MINI REVIEW article
Role of the PE/PPE Family in Host–Pathogen Interactions and Prospects for Anti-Tuberculosis Vaccine and Diagnostic Tool Design
- 1State Key Laboratory of Genetic Engineering, School of Life Science, Fudan University, Shanghai, China
- 2Shanghai Engineering Research Center of Industrial Microorganisms, Fudan University, Shanghai, China
The pe/ppe genes are found in pathogenic, slow-growing Mycobacterium tuberculosis and other M. tuberculosis complex (MTBC) species. These genes are considered key factors in host-pathogen interactions. Although the function of most PE/PPE family proteins remains unclear, accumulating evidence suggests that this family is involved in M. tuberculosis infection. Here, we review the role of PE/PPE proteins, which are believed to be linked to the ESX system function. Further, we highlight the reported functions of PE/PPE proteins, including their roles in host cell interaction, immune response regulation, and cell fate determination during complex host-pathogen processes. Finally, we propose future directions for PE/PPE protein research and consider how the current knowledge might be applied to design more specific diagnostics and effective vaccines for global tuberculosis control.
Mycobacterium tuberculosis (Mtb), the causative pathogen of tuberculosis (TB), is an extremely successful intracellular pathogen. The interactions between Mtb and host immune system determine the outcome of Mtb infection. PE/PPE families are seemingly related to mycobacteria pathogenicity, as its members are abundant in pathogenic mycobacteria (Akhter et al., 2012; Li et al., 2019) and less present in nonpathogenic mycobacteria (McGuire et al., 2012). Previous reviews have discussed the pe/ppe genes evolution (Fishbein et al., 2015), the expression and regulatory role of PE/PPE proteins (Li et al., 2019), as well as the relation with virulence and host cell fate (Yu et al., 2019).

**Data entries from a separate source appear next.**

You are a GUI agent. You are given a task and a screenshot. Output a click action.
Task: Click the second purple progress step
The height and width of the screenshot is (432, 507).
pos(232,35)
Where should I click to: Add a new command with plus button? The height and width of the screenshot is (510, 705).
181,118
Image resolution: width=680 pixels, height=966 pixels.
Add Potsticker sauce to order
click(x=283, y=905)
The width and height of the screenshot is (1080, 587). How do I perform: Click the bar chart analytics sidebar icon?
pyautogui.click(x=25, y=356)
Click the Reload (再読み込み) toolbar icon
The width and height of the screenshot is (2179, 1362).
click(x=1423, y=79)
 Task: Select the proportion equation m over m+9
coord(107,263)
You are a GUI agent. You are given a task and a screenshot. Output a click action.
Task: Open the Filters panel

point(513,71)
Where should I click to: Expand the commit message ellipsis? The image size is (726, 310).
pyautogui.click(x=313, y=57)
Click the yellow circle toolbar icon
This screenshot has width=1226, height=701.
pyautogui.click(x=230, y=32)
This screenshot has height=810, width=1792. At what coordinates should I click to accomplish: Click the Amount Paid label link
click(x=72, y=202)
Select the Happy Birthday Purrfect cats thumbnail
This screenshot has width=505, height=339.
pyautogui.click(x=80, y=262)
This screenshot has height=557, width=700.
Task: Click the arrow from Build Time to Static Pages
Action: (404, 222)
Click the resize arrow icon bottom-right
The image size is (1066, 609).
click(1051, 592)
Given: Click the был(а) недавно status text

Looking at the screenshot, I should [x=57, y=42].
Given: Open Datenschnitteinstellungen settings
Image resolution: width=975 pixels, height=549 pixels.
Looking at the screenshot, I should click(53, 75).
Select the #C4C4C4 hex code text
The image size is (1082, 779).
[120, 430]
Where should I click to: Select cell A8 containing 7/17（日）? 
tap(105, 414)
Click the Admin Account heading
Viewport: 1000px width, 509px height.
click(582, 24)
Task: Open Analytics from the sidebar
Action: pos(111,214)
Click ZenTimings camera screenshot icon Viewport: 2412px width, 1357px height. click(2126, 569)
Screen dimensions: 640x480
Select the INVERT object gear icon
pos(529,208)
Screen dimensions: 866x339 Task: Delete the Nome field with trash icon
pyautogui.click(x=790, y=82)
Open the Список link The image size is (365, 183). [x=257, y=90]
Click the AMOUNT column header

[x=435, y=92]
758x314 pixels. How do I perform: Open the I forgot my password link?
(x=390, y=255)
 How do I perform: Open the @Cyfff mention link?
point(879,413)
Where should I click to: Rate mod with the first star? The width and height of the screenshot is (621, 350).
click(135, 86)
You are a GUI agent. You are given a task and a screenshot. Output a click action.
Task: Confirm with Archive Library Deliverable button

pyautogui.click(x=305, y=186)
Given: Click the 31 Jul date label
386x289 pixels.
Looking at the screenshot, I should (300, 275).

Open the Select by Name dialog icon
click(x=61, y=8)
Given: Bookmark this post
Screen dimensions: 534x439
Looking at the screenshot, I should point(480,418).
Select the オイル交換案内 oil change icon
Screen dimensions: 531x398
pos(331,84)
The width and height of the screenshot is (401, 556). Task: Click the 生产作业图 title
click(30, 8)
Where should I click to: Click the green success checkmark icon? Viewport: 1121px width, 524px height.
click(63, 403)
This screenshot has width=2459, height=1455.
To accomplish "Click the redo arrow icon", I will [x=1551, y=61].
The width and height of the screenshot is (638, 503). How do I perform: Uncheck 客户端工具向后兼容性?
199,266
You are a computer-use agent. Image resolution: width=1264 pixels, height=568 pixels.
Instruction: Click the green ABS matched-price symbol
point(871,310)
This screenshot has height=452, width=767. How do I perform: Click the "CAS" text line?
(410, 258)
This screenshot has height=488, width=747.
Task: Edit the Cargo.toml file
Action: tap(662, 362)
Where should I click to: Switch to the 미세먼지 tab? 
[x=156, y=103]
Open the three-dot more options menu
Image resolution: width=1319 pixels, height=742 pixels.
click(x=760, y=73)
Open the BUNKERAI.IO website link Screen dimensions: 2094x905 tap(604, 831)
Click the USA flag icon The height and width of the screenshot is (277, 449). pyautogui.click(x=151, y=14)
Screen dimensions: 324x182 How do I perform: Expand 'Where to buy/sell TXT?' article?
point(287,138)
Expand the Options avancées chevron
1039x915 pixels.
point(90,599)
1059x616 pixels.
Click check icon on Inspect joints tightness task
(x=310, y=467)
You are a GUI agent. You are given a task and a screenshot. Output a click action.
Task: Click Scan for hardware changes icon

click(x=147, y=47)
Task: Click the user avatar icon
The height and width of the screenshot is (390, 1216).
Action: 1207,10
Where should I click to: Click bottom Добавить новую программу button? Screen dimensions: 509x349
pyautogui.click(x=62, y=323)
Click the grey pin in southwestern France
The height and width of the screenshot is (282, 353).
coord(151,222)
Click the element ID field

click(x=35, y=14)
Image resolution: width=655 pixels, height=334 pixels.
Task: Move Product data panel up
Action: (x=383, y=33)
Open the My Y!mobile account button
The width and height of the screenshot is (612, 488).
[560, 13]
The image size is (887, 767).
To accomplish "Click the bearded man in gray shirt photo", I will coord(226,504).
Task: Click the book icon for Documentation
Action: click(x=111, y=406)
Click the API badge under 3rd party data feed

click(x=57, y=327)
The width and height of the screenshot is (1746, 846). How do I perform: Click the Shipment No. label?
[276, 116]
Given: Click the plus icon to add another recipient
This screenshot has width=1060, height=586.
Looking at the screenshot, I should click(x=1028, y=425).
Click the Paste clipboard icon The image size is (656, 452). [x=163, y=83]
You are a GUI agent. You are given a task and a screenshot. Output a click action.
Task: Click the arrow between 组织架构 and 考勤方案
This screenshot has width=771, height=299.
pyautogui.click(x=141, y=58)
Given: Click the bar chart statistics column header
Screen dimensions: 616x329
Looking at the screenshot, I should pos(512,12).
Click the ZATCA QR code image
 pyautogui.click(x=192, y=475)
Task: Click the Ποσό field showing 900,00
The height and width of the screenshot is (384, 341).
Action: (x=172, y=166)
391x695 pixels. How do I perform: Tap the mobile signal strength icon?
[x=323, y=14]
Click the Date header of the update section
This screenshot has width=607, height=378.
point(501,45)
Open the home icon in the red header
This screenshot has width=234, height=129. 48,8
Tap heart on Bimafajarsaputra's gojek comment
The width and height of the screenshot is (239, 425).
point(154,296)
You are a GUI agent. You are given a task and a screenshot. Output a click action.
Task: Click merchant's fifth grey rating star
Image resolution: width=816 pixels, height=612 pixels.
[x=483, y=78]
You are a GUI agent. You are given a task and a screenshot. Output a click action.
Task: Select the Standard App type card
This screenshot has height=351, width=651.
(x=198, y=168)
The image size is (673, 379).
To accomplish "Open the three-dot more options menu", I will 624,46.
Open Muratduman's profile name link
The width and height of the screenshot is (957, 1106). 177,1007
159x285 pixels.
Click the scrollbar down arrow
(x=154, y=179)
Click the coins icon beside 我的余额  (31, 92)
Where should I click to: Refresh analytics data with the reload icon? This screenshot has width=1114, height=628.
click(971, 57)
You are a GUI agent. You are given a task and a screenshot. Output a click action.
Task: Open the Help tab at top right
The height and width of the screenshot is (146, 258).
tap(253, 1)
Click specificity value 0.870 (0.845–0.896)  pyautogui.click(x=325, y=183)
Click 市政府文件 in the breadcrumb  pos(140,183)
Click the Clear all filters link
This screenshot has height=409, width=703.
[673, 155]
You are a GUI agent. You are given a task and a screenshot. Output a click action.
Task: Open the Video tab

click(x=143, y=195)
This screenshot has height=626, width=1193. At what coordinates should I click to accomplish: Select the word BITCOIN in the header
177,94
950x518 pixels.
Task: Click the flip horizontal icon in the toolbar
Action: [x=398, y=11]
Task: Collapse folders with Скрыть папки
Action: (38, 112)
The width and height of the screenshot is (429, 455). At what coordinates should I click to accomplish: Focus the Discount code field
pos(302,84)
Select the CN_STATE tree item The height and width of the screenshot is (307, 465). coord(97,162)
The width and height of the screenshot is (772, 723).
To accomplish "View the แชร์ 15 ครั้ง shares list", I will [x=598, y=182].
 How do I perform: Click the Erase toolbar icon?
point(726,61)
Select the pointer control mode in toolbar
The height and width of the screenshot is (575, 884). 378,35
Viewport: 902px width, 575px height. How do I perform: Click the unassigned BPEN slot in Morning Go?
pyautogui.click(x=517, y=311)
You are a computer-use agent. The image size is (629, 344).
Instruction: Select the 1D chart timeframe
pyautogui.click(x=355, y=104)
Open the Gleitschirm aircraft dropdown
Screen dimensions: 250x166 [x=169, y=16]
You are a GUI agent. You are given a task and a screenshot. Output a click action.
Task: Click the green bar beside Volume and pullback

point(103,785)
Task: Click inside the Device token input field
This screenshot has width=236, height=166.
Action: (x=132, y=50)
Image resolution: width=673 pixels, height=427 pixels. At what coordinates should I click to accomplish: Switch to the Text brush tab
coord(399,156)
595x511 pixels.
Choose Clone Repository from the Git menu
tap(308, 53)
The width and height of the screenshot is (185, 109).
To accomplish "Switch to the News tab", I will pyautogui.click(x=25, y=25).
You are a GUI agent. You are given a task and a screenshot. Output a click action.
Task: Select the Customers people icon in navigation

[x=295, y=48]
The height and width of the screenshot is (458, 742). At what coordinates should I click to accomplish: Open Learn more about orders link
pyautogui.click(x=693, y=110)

Given the importance of the PE/PPE family in host-pathogen interactions, herein, we summarize the latest experimental advances in PE/PPE protein interactions with host cells and provide a comprehensive overview of the involvement in macrophage processing of Mtb, such as adhesion, receptor interactions, immune response, environmental stress resistance, phagocytosis, intracellular survival, and cell fate regulation. This information may contribute to tuberculosis future intervention strategies, such as improved diagnostic tools and vaccine candidates.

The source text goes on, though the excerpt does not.